Every line below that holds the word "agent" must be listed.

Segment Start: Study material

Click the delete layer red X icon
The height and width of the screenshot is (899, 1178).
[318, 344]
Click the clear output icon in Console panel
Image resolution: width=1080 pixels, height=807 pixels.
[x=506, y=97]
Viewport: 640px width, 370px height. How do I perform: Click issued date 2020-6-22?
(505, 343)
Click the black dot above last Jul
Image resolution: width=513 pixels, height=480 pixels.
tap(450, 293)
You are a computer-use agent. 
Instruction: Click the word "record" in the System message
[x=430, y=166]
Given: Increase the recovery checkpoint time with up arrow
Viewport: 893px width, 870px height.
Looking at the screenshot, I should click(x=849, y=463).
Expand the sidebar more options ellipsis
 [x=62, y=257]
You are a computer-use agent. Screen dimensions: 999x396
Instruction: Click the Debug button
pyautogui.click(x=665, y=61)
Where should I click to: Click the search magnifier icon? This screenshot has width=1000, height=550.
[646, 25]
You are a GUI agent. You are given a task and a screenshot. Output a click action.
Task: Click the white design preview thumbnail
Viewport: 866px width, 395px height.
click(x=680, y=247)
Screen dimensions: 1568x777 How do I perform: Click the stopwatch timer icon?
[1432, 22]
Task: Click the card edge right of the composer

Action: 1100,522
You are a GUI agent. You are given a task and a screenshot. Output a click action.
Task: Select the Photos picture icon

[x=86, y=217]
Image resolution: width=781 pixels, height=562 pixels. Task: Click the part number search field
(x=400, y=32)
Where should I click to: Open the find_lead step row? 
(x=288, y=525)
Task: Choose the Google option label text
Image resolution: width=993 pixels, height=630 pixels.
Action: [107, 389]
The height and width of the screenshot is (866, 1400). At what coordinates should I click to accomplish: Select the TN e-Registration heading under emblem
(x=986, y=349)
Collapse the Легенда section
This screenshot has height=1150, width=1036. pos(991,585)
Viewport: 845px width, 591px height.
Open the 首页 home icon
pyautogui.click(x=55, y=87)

Segment End: Study material

◆ **Response**:
You are a computer-use agent. 
You are a computer-use agent. Screen dimensions: 999x396
You are a GUI agent. You are given a task and a screenshot. Output a click action.
You are a GUI agent. You are given a task and a screenshot. Output a click action.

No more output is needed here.